#### [EXERCISE AIM]
Set down every entry exactly as given. Pictures are to be left out.

Stored records
::::::::

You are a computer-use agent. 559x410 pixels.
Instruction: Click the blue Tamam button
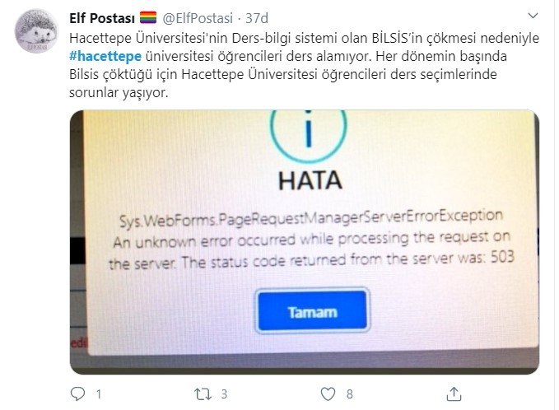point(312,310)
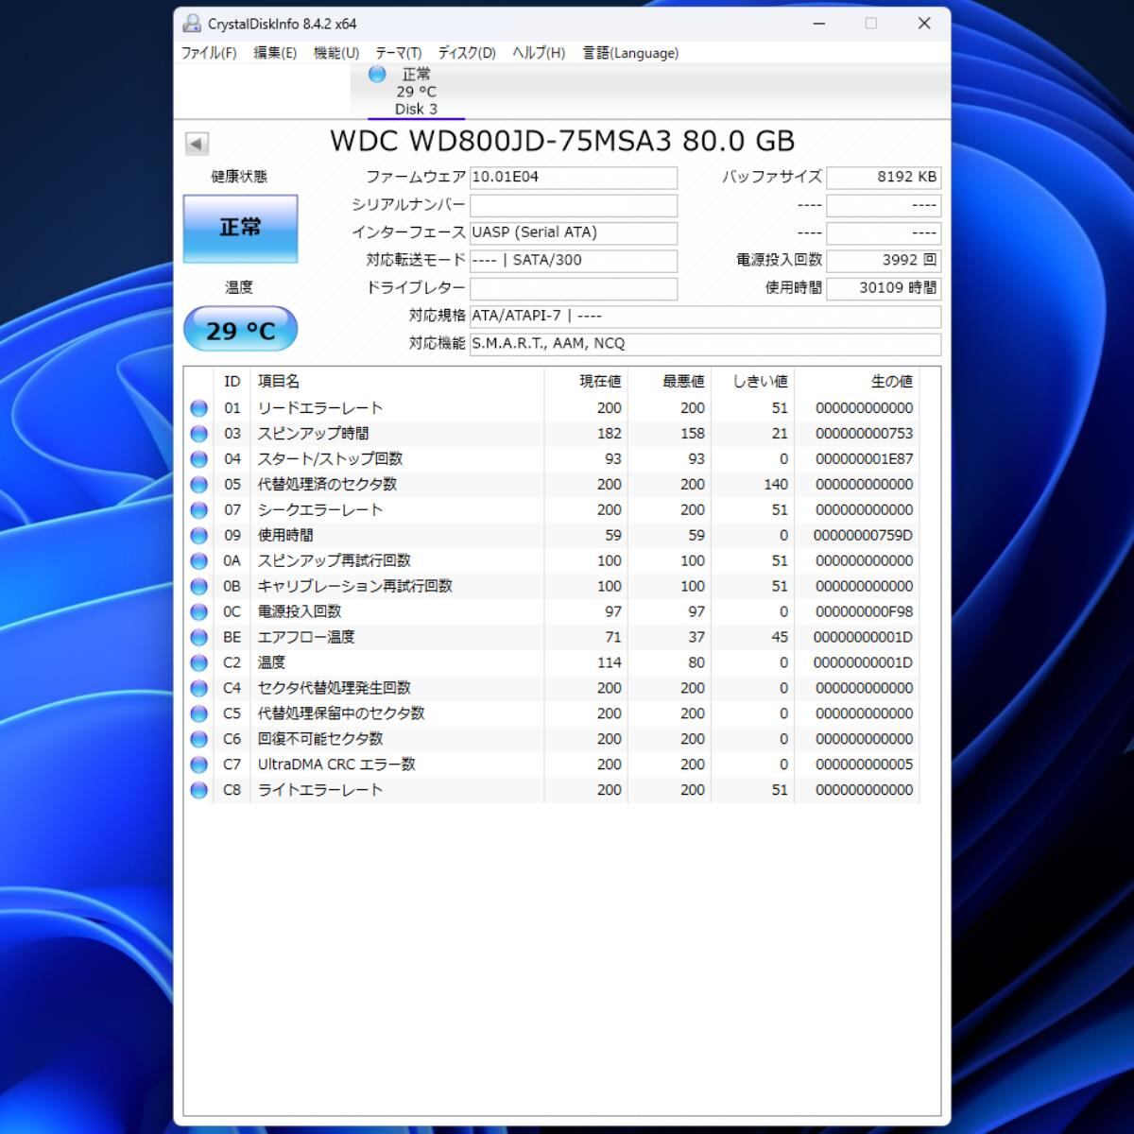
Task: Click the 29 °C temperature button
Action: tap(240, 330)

::::::::

#### [TASK SOLUTION]
You are a computer-use agent. 559x410 pixels.
Instruction: Click the blue Tamam button
point(312,310)
Task: Click the 29 °C temperature button
Action: tap(240, 330)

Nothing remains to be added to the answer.